Slower balls and Abhishek's fireworks help Sunrisers boss CSK
Having shackled CSK on a slow pitch, Sunrisers breezed to their target with 11 balls remaining
Deivarayan Muthu
05-Apr-2024
Sunrisers Hyderabad 166 for 4 (Markram 50, Abhishek 37, Head 31, Moeen 2-23) beat Chennai Super Kings 165 for 5 (Dube 45, Rahane 35, Bhuvneshwar 1-28, Cummins 1-29) by six wickets
Sunrisers Hyderabad sussed out the conditions quicker than Chennai Super Kings on a black-soil surface and cruised to their second successive win at home. In the absence of Mustafizur Rahman, who had returned to Bangladesh to sort out his US visa for the upcoming T20 World Cup, and Matheesha Pathirana, who is nursing a niggle, a depleted CSK side slid to their second successive defeat on the road.
Last week, Hyderabad had rolled out a red-soil pitch that produced a 277 for 3 vs 246 for 5 contest. Friday's pitch was a whole lot slower and Sunrisers' seamers used it to their advantage by bowling one cutter after another into it. After Pat Cummins and Co limited CSK to 165 for 5, Sunrisers smashed 78 for 1 in just the powerplay, with Abhishek Sharma clattering 37 of those runs, off just 12 balls.
CSK had scored 30 runs fewer in their powerplay and their batting machine was shut down in the slog overs too.
Sunrisers eventually completed their chase with six wickets in hand and nearly two overs to spare, Aiden Markram doing the heavy lifting with a 36-ball 50.
Dube does Dube things
Rachin Ravindra was dismissed by Bhuvneshwar Kumar for 12 off nine balls in the fourth over. Ruturaj Gaikwad got off to a start, but Shahbaz Ahmed, the left-arm fingerspinner, had him swiping a catch to long-on for 26 off 21 balls.
Ajinkya Rahane hit Cummins and Bhuvneshwar over the top for boundaries in the powerplay, but he struggled to get the ball away once it became softer and the field was spread out in the middle overs.
Shivam Dube, though, got cracking immediately against spin.
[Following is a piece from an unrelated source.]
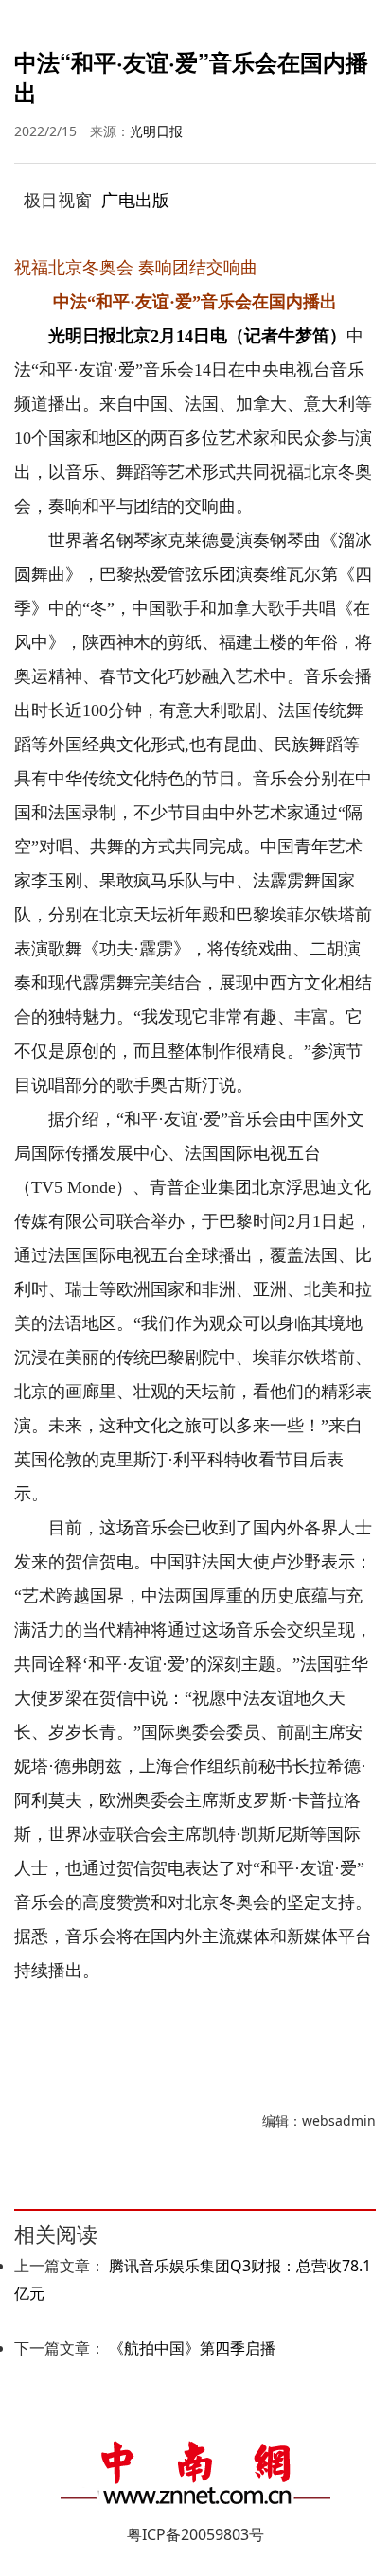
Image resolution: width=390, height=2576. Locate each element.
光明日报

He launched the third ball he faced, from Shahbaz, for six and scored 25 off his first ten balls, from Shahbaz and legspinner Mayank Markande.
Dube also lined up T Natarajan, who was returning from injury, for back-to-back sixes before Cummins stopped him on 45 off 24 balls. The Sunrisers captain hid a slower short ball away from Dube's swinging arc and had him popping a catch to backward point.
SRH pin down CSK
CSK could score only 50 runs in their last seven overs. Cummins, Natarajan and Unadkat kept taking pace off the ball. CSK's power-hitters failed to manufacture pace for themselves on the night.
Rahane was undone by a 105kph slower delivery while Mitchell fell to an on-pace Natarajan delivery that stopped in the pitch. Ravindra Jadeja's down-the-track swatted four off a 111kph cutter from Unadkat was only an aberration.
The decibel levels soared when MS Dhoni came out to bat at No.7, ahead of Moeen Ali, with just three balls left in CSK's innings. But even he could manage only one off two balls.
Head, Abhishek tear up the powerplay
With the target in front of them and the knowledge that the pitch would become even slower later in the night, Sunrisers maximised the powerplay.
According to ESPNcricinfo's logs, Sunrisers attempted to hit 16 balls in the powerplay to the boundary. CSK, on the other hand, had looked to hit only eight balls to the boundary during that phase.
Travis Head stayed leg-side of the ball and cracked Deepak Chahar and Tushar Deshpande through the off side. He finished with 31 off 24 balls. He could have been dismissed on 0 in the very first over had Moeen not dropped him at slip.
Abhishek faced only half as many balls as Head did, but produced a bigger impact, pumping 37 at a strike rate of 308.33. Twenty-seven of those runs came in the first over from left-arm seamer Mukesh Choudhary, who bowled like someone who was playing his first competitive game since December 2022.
After Head and Abhishek departed, Markram controlled the chase with a half-century. Moeen trapped Markram (50) and Shahbaz (18) lbw with the old ball, but it was too late for CSK. Sunrisers had already inflicted irreparable damage in the powerplay.